Return exactly the lines below, starting with the one that has "Click the Giriş" and going on through the one that has "You are a computer-use agent. Image".

### Stored items
[Start of section]
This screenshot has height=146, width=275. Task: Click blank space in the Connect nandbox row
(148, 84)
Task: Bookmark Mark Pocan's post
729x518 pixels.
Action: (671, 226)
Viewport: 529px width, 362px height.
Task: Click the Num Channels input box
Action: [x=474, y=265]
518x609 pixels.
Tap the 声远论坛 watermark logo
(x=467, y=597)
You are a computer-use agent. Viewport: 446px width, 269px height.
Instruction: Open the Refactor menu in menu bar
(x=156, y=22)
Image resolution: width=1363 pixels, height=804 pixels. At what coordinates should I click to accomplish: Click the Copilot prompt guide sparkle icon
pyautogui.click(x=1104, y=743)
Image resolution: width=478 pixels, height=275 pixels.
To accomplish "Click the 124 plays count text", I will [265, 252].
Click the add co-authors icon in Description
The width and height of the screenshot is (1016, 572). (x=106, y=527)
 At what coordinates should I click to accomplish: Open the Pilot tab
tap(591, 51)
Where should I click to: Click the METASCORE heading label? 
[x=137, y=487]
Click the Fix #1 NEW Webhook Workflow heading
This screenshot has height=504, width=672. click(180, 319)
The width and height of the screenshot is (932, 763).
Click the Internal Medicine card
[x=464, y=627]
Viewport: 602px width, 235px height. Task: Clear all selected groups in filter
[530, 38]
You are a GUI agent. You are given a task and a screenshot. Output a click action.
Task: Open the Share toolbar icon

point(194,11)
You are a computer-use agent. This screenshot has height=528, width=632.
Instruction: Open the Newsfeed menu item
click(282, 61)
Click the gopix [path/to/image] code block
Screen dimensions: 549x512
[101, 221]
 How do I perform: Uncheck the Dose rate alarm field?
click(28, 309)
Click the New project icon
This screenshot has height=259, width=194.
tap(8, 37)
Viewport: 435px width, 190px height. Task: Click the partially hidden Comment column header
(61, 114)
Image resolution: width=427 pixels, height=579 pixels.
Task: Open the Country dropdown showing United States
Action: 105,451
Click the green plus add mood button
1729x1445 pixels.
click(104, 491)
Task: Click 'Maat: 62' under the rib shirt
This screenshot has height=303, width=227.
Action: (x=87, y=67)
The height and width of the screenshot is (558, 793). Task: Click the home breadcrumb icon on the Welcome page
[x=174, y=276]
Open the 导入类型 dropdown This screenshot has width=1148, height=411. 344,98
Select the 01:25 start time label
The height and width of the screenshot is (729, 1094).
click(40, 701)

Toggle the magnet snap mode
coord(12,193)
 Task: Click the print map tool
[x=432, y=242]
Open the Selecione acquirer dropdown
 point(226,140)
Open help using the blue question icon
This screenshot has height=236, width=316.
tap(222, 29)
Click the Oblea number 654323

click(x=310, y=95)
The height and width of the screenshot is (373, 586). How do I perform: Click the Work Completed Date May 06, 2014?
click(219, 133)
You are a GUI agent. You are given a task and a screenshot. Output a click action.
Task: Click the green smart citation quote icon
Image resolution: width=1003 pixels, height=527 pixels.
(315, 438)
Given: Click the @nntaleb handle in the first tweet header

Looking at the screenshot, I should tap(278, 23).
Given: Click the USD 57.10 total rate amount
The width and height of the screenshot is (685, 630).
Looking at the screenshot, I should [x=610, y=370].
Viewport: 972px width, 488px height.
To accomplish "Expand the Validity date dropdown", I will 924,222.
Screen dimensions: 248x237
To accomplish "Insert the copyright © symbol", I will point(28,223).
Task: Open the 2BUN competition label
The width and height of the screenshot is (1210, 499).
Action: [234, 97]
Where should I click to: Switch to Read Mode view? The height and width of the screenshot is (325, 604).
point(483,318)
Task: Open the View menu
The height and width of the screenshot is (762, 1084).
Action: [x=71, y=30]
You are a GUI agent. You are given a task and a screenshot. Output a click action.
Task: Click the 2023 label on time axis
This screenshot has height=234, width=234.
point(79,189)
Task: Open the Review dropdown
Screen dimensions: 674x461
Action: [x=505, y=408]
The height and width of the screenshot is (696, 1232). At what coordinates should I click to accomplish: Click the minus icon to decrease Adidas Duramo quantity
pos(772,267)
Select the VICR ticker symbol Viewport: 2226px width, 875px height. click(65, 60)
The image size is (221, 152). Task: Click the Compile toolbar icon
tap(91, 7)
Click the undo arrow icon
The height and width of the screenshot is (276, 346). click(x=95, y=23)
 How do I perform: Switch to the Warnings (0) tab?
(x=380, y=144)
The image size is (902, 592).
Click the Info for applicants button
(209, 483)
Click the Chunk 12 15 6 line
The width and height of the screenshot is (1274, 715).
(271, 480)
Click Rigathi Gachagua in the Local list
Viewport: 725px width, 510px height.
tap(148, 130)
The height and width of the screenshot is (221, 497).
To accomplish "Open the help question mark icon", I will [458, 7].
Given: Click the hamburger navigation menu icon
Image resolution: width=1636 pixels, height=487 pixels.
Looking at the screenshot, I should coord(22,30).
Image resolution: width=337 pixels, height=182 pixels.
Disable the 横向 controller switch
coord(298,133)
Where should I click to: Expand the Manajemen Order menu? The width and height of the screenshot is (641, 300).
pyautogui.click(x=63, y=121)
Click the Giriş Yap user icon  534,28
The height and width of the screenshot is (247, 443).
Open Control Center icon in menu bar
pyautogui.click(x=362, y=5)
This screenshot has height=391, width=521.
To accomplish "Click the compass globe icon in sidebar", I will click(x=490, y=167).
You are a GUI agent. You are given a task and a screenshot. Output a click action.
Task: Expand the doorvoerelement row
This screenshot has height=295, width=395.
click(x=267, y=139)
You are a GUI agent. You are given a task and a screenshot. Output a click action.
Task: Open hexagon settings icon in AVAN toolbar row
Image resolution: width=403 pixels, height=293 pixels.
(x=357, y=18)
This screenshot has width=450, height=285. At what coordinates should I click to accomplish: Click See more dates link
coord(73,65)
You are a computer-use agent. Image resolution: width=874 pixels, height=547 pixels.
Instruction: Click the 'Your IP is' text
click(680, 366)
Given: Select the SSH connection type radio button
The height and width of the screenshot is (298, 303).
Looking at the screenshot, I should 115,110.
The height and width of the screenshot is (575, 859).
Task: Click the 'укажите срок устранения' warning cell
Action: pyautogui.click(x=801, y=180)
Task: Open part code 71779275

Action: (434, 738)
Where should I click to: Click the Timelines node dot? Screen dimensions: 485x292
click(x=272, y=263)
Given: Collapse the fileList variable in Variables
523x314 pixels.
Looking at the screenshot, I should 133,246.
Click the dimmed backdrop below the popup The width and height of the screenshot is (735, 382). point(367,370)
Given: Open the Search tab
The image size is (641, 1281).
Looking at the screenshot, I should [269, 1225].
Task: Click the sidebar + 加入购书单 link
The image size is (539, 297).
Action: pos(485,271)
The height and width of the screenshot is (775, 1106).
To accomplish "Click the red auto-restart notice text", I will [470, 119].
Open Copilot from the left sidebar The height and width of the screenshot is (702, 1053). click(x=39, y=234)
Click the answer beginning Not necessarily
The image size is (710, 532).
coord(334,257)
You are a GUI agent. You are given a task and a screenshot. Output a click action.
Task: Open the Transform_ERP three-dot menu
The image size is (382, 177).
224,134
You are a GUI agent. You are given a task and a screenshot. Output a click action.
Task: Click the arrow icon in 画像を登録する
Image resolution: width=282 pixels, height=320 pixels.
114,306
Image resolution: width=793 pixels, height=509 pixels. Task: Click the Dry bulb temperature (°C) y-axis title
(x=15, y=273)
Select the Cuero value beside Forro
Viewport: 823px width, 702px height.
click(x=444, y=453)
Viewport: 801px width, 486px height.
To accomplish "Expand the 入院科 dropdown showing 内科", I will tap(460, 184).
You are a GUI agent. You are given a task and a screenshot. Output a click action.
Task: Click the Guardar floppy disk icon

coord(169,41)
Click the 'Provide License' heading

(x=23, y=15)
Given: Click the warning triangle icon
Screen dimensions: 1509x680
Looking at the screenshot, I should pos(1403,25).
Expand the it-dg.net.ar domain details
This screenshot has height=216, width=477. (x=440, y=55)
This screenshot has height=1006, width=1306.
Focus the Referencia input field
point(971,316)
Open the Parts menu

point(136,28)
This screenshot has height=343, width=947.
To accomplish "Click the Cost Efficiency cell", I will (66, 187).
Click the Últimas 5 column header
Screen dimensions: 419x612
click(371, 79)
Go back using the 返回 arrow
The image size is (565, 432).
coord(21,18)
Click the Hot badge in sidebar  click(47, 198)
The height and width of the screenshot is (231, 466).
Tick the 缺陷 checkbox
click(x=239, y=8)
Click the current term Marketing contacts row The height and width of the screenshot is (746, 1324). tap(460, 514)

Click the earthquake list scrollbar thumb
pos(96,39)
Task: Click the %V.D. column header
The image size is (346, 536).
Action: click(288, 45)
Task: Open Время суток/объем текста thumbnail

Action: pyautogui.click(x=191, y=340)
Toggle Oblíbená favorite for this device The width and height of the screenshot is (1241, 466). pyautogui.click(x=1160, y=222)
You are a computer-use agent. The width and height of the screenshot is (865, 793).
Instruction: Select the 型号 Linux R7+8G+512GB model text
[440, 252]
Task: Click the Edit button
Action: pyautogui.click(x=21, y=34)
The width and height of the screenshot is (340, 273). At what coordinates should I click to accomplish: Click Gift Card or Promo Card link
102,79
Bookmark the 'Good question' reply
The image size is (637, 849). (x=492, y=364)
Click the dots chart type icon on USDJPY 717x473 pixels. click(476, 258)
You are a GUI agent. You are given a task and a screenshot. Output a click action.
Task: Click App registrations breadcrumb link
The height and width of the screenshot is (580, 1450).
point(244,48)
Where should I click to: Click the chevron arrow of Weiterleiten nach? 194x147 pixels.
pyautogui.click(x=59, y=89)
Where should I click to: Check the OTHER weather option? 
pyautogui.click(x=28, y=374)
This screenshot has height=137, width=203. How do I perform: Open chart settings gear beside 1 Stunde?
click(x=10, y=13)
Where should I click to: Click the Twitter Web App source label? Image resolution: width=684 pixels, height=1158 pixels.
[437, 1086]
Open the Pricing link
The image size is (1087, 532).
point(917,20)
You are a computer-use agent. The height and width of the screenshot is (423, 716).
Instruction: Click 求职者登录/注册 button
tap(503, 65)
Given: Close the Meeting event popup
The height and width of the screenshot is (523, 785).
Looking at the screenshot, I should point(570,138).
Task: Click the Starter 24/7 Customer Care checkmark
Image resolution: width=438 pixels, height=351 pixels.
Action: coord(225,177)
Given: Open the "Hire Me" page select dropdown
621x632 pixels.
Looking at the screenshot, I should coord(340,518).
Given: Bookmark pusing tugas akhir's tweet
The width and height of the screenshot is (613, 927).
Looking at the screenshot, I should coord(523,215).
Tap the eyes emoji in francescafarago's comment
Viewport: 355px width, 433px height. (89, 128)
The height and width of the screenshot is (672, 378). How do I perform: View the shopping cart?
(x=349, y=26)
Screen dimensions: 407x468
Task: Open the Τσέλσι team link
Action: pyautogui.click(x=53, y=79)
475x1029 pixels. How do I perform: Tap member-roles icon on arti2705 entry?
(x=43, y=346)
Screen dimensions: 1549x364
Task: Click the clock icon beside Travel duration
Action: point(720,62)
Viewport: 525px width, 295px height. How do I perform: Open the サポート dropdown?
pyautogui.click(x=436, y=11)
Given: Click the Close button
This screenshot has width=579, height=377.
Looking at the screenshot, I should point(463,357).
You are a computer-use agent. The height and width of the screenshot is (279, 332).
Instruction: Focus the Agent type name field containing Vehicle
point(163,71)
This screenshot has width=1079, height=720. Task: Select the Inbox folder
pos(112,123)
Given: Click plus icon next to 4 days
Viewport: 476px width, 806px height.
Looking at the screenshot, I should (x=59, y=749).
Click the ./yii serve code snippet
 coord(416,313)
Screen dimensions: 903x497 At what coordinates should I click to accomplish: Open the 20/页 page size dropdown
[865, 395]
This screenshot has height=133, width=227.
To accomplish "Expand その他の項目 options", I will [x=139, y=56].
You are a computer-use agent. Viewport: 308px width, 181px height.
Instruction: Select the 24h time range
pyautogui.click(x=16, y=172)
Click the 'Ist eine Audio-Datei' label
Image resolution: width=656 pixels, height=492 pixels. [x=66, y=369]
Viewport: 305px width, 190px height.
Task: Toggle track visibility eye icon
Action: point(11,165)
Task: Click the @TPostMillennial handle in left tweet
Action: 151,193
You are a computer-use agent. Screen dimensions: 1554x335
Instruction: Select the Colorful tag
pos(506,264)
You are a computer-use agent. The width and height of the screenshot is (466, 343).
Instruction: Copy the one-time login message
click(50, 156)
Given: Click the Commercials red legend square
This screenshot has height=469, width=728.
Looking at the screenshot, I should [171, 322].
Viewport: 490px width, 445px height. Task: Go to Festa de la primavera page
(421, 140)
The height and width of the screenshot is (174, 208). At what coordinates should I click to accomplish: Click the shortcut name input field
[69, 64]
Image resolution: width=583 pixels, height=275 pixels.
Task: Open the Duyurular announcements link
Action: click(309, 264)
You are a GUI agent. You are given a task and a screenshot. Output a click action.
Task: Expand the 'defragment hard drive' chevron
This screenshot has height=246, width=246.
[End of section]
### RESPONSE AREA
Click the Giriş Yap user icon  534,28
The height and width of the screenshot is (247, 443).
Open Control Center icon in menu bar
pyautogui.click(x=362, y=5)
This screenshot has height=391, width=521.
To accomplish "Click the compass globe icon in sidebar", I will click(x=490, y=167).
You are a GUI agent. You are given a task and a screenshot. Output a click action.
Task: Expand the doorvoerelement row
This screenshot has height=295, width=395.
click(x=267, y=139)
You are a GUI agent. You are given a task and a screenshot. Output a click action.
Task: Open hexagon settings icon in AVAN toolbar row
Image resolution: width=403 pixels, height=293 pixels.
(x=357, y=18)
This screenshot has width=450, height=285. At what coordinates should I click to accomplish: Click See more dates link
coord(73,65)
You are a computer-use agent. Image resolution: width=874 pixels, height=547 pixels.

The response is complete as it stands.